- Aim of the exercise -
Please write out, exactly as they appear, the line containing "657x370 pixels. Task: Select" and every line after it to the end of the records, and nothing more.

Data provided below:

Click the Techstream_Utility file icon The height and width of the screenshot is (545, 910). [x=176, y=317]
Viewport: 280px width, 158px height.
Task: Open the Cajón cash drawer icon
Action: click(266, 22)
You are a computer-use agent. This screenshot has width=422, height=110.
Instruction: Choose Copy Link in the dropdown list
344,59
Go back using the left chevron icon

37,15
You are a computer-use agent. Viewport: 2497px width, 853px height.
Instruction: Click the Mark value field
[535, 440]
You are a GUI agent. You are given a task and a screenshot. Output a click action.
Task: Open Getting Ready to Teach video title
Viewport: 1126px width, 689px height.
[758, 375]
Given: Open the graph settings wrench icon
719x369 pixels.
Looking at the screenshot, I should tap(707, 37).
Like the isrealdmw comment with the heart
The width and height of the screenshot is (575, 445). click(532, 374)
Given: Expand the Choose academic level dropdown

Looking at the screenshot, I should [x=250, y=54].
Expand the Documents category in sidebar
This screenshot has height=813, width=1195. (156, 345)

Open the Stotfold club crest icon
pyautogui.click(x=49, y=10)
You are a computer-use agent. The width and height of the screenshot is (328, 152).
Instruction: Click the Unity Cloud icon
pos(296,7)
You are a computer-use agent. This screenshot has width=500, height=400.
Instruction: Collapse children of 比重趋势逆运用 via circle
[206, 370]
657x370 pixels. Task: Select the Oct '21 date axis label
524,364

End of Data provided.

- Task solution -
657x370 pixels. Task: Select the Oct '21 date axis label
524,364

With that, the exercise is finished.